Stored records:
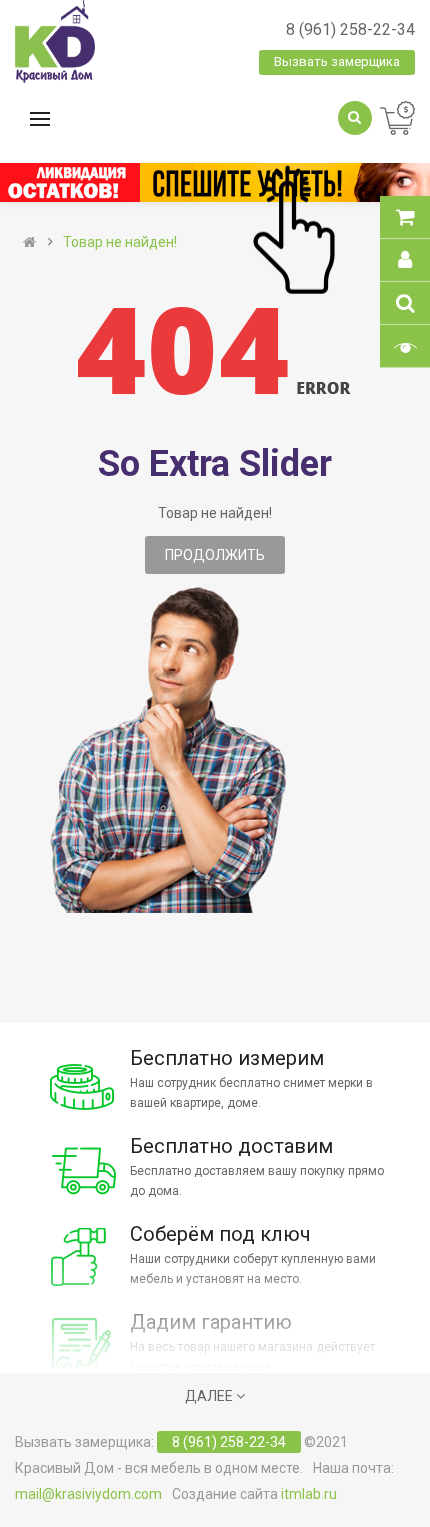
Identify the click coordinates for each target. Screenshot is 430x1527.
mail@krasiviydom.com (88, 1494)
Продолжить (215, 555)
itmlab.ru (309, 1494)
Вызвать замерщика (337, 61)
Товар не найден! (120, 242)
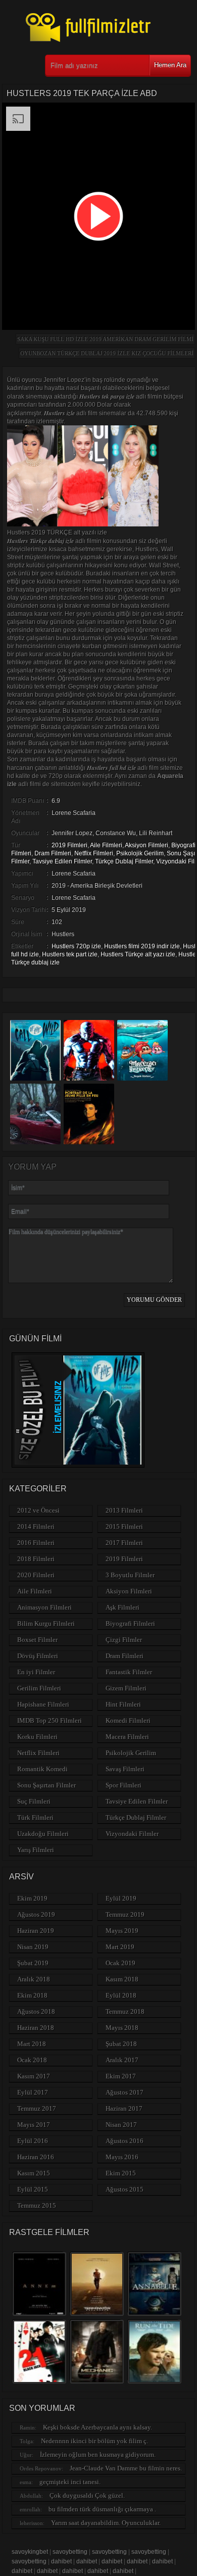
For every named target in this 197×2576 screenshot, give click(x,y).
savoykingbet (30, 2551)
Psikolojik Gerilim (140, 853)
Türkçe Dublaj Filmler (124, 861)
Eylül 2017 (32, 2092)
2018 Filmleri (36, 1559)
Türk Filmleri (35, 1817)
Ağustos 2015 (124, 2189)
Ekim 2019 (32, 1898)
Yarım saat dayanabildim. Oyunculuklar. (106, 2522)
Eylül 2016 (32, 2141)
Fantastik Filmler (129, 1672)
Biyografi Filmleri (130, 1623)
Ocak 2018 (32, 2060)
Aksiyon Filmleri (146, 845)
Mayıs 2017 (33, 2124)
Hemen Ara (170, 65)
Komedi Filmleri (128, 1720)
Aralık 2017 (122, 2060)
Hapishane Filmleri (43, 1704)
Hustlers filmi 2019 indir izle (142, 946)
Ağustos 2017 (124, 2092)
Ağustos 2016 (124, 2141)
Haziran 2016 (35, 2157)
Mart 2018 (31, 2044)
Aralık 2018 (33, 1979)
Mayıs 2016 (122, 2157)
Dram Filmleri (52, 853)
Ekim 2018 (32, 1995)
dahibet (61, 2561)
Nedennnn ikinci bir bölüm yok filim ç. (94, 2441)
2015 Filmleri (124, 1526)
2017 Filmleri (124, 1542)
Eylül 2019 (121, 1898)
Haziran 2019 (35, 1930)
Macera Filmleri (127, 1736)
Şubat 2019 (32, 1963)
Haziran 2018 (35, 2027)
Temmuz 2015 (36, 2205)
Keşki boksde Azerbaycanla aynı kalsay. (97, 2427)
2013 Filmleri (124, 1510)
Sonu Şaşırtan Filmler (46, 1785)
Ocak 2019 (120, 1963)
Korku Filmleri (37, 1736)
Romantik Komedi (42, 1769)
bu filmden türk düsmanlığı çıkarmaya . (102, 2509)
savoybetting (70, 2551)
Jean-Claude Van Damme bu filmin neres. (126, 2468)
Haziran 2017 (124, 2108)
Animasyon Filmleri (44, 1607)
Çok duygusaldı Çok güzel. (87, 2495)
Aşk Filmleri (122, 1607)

**What to work on**
For the data above, return an exact copy that contains no pictures.

**The answer**
Identify the click coordinates for each target. Screenshot is 430x1527.
mail@krasiviydom.com (88, 1494)
Продолжить (215, 555)
itmlab.ru (309, 1494)
Вызвать замерщика (337, 61)
Товар не найден! (120, 242)
For every named target in this 197×2576 screenshot, give click(x,y).
savoykingbet (30, 2551)
Psikolojik Gerilim (140, 853)
Türkçe Dublaj Filmler (124, 861)
Eylül 2017 (32, 2092)
2018 Filmleri (36, 1559)
Türk Filmleri (35, 1817)
Ağustos 2015 (124, 2189)
Ekim 2019 (32, 1898)
Yarım saat dayanabildim. Oyunculuklar. (106, 2522)
Eylül 2016 (32, 2141)
Fantastik Filmler (129, 1672)
Biyografi Filmleri (130, 1623)
Ocak 2018 (32, 2060)
Aksiyon Filmleri (146, 845)
Mayıs 2017 (33, 2124)
Hemen Ara (170, 65)
Komedi Filmleri (128, 1720)
Aralık 2017 (122, 2060)
Hapishane Filmleri (43, 1704)
Hustlers filmi 2019 indir izle (142, 946)
Ağustos 2017 (124, 2092)
Ağustos 2016 (124, 2141)
Haziran 2016 (35, 2157)
Mart 2018 (31, 2044)
Aralık 2018 (33, 1979)
Mayıs 2016 (122, 2157)
Dram Filmleri (52, 853)
Ekim 2018 (32, 1995)
dahibet (61, 2561)
Nedennnn ikinci bir bölüm yok filim ç. (94, 2441)
2015 Filmleri (124, 1526)
2017 Filmleri (124, 1542)
Eylül 2019 (121, 1898)
Haziran 2019 (35, 1930)
Macera Filmleri (127, 1736)
Şubat 2019 (32, 1963)
Haziran 2018 (35, 2027)
Temmuz 2015 (36, 2205)
Keşki boksde Azerbaycanla aynı kalsay. (97, 2427)
2013 Filmleri (124, 1510)
Sonu Şaşırtan Filmler (46, 1785)
Ocak 2019 (120, 1963)
Korku Filmleri (37, 1736)
Romantik Komedi (42, 1769)
bu filmden türk düsmanlığı çıkarmaya . (102, 2509)
savoybetting (70, 2551)
Jean-Claude Van Damme bu filmin neres. (126, 2468)
Haziran 2017 (124, 2108)
Animasyon Filmleri (44, 1607)
Çok duygusaldı Çok güzel. (87, 2495)
Aşk Filmleri (122, 1607)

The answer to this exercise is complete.